In May, the innovation center announced the first batch of grant recipients, 26 in all. George Washington University earned $1,939,127 because it expected to reduce health costs by a mere $1.7 million. Similarly, the Center for Health Care Services in San Antonio received $4,557,969 to save $5 million. At least CMMI didn't pick one of the thinly veiled handout requests that I personally oversaw, such as a for-profit company that claimed to offer holistic healing through human touch.
Of particular note was a $5,862,027 grant to the University of Chicago medical center to "train and create new jobs for an estimated 90 individuals from this high-poverty, diverse community." The program is part of the school's Urban Health Initiative. Perhaps creating this is a noble use of federal funds, but job creation seems far afield from the CMMI mission to innovate.
Dr. Donald Berwick was Administrator of the Centers for Medicare and Medicaid Services from July 2010 to December 2011. CMMI, which was established during his tenure, started another program called the Partnership for Patients. That $500 million initiative is supposed to reduce hospital-acquired conditions and hospital readmissions.

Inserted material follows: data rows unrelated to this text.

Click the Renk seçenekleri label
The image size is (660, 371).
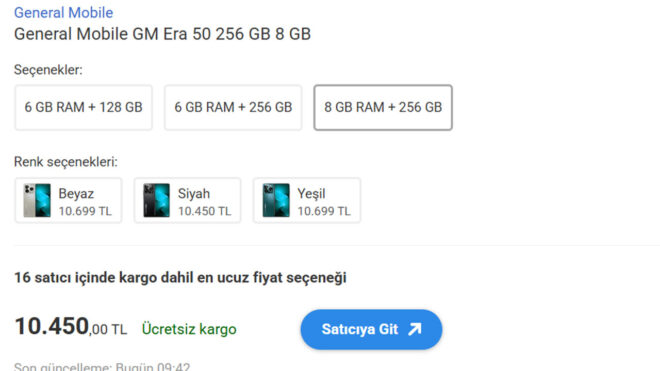coord(66,162)
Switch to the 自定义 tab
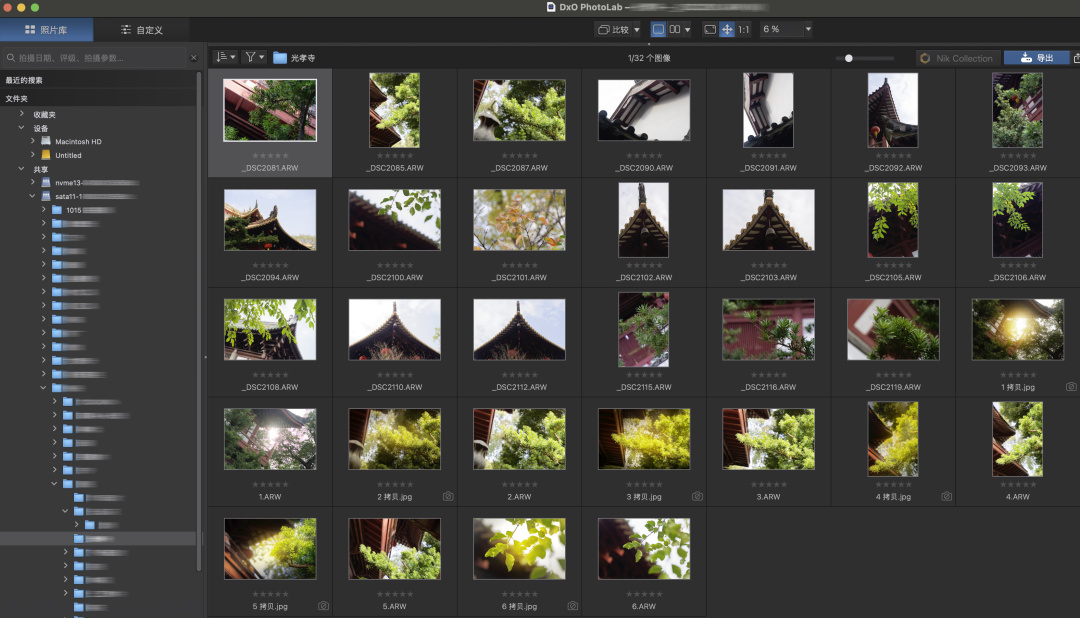The width and height of the screenshot is (1080, 618). [x=141, y=30]
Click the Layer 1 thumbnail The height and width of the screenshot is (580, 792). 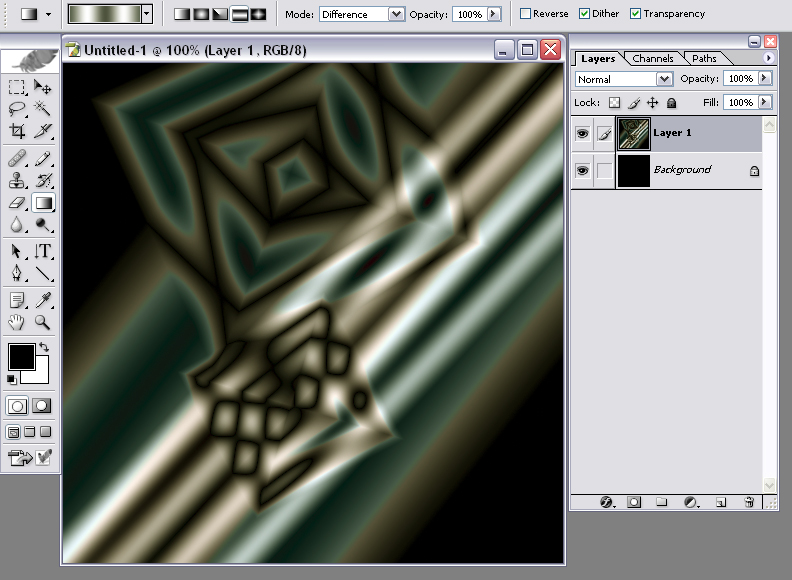(x=632, y=133)
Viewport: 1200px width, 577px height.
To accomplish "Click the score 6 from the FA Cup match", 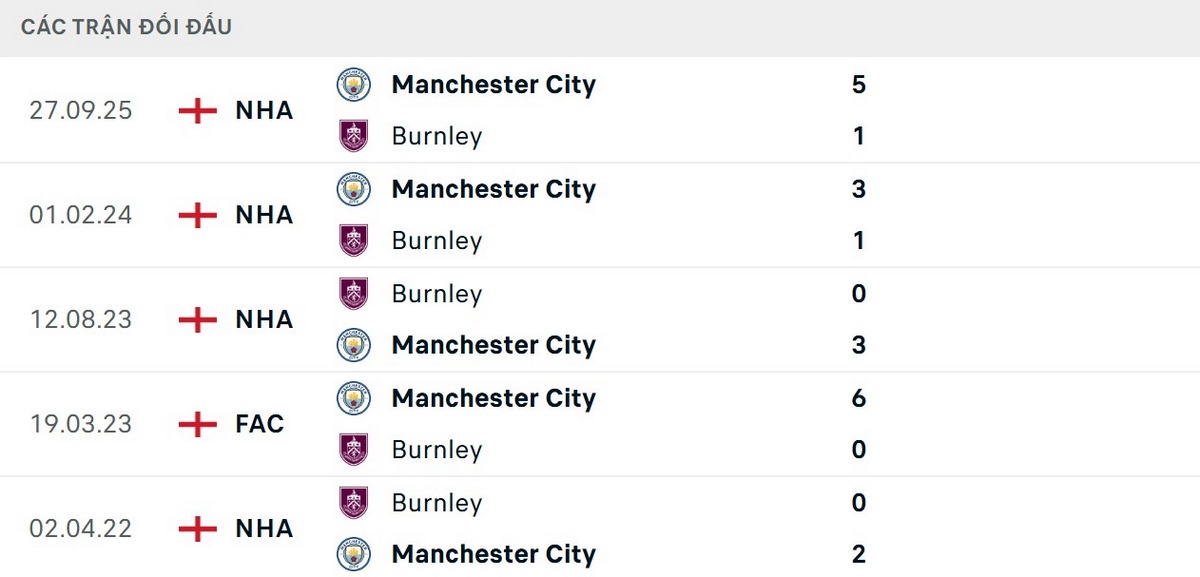I will [x=858, y=397].
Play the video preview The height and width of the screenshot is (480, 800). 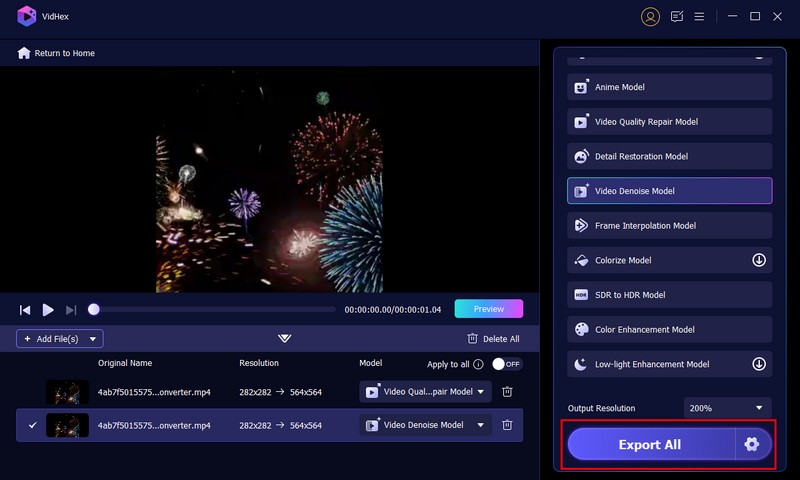point(48,310)
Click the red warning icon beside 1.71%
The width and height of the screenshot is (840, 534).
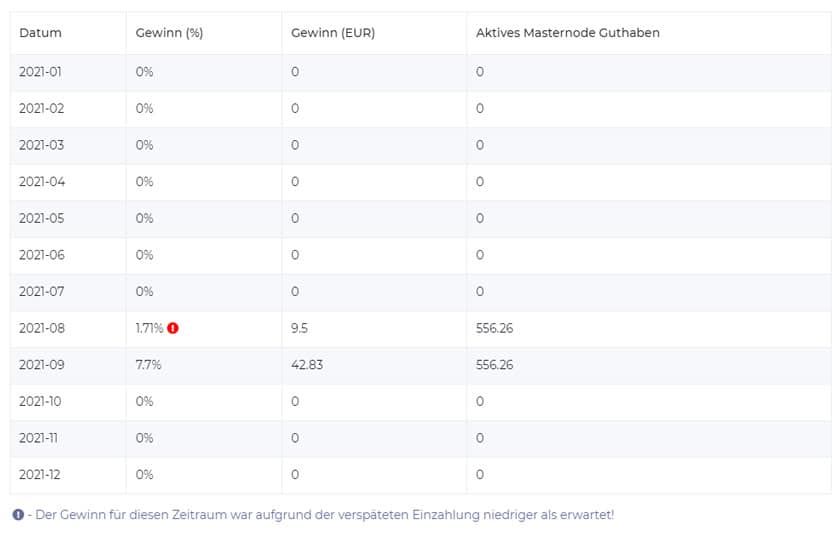pos(172,328)
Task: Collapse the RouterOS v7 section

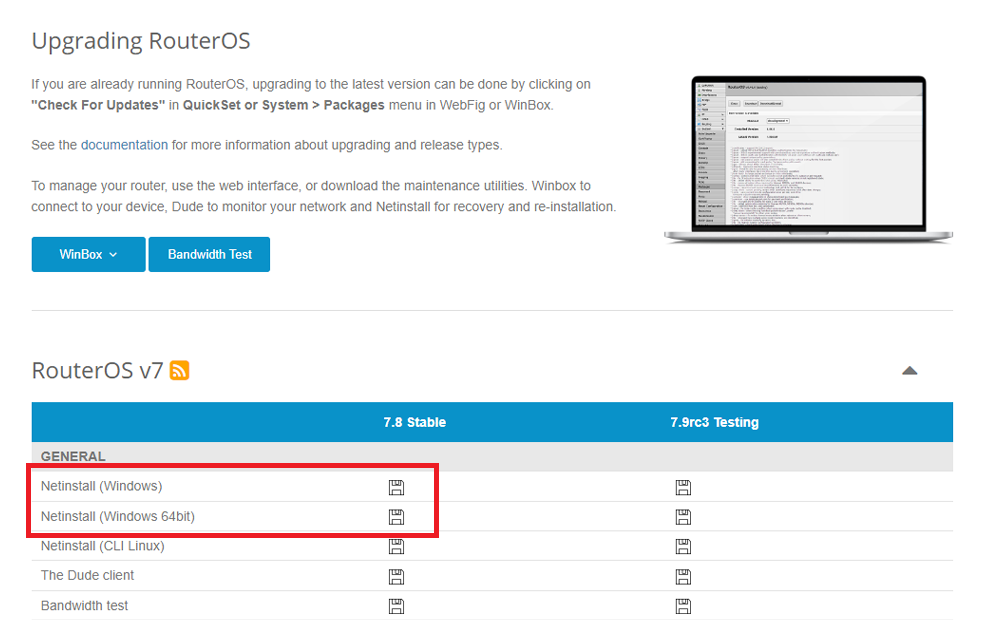Action: coord(909,371)
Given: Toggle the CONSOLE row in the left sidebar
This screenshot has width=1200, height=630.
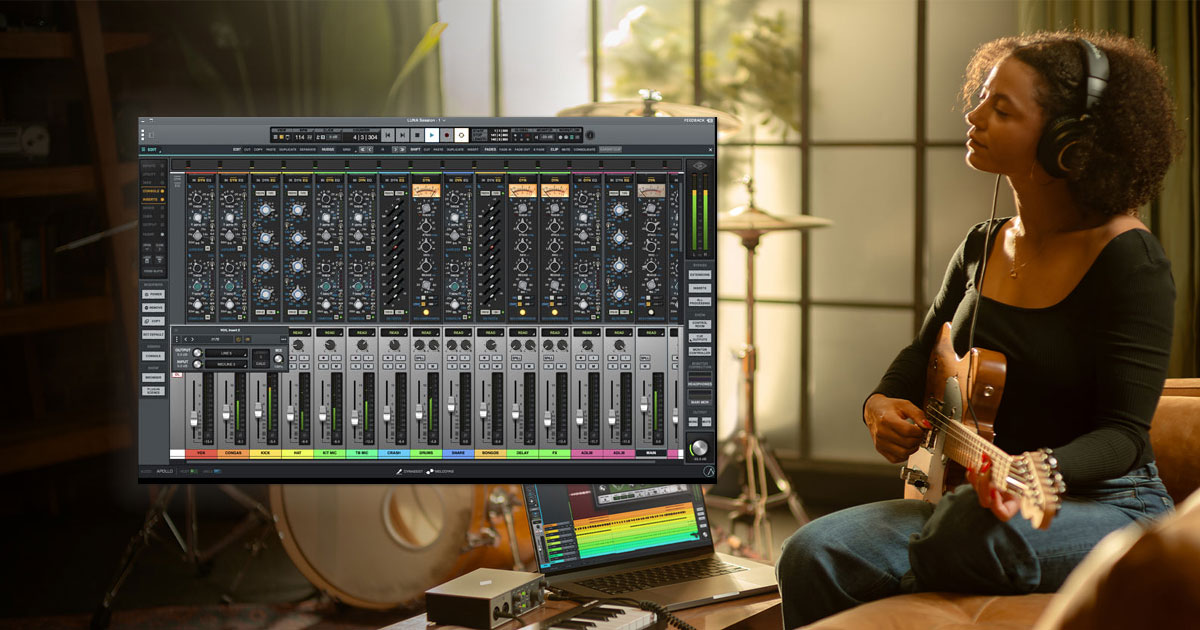Looking at the screenshot, I should click(152, 190).
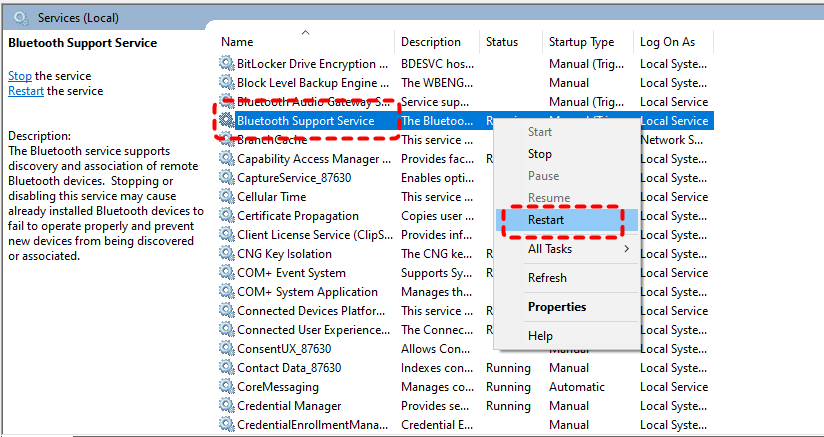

In December 2011, the Partnership for Patients awarded a contract to the Health Research and Education Trust, which in turn awarded a subcontract to the Boston-based Institute for Healthcare Improvement—which Dr. Berwick ran for 19 years before he moved to Medicare. A source involved with Partnership for Patients told me about the relationship.
I emailed Dr. Berwick in May to confirm the subcontracts between the institute and the trust. "I don't think there are contracts between them, but they're good friends," he replied. He was careful to note that he is no longer the institute's CEO, though he now works out of the institute's Boston offices as an adviser. The Health Research and Education Trust and the Institute for Healthcare Improvement have not responded to requests for information about the subcontract.
Even if the innovation center's grants were chosen via a squeaky-clean peer-review system and awarded solely on merit, they would still be a waste of taxpayer money because Medicare should not be straying from its core competencies into areas like job creation. Congress ought to dismantle and defund the program if CMMI survives the Supreme Court ruling on the Affordable Care Act.
Dr. Greer, a surgeon, is CEO of the Healthcare Channel (thehcc.tv) and a financial analyst.